▶ Your goal: Please restate every line below exactly, without any pictures.

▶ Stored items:

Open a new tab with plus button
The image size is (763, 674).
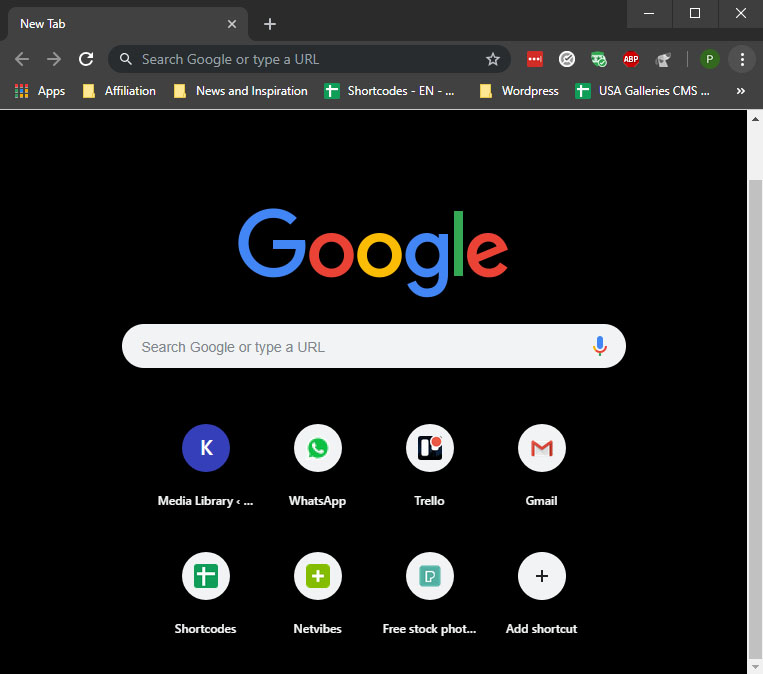(x=269, y=24)
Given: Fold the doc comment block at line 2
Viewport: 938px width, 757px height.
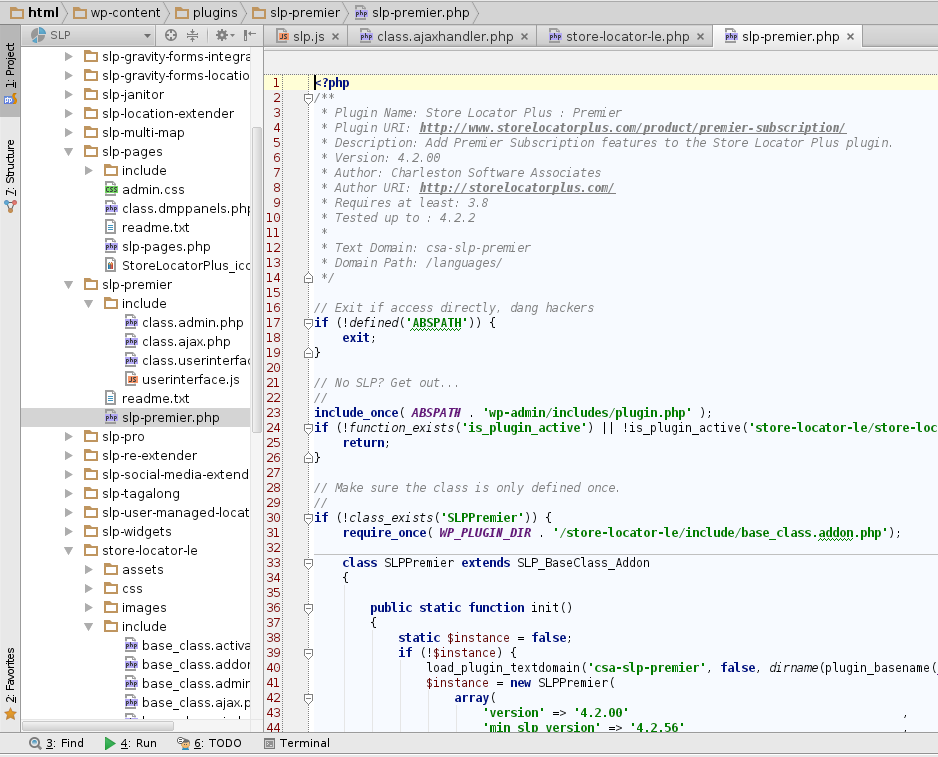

▶ Written answer:
Open a new tab with plus button
The image size is (763, 674).
(x=269, y=24)
Given: Fold the doc comment block at line 2
Viewport: 938px width, 757px height.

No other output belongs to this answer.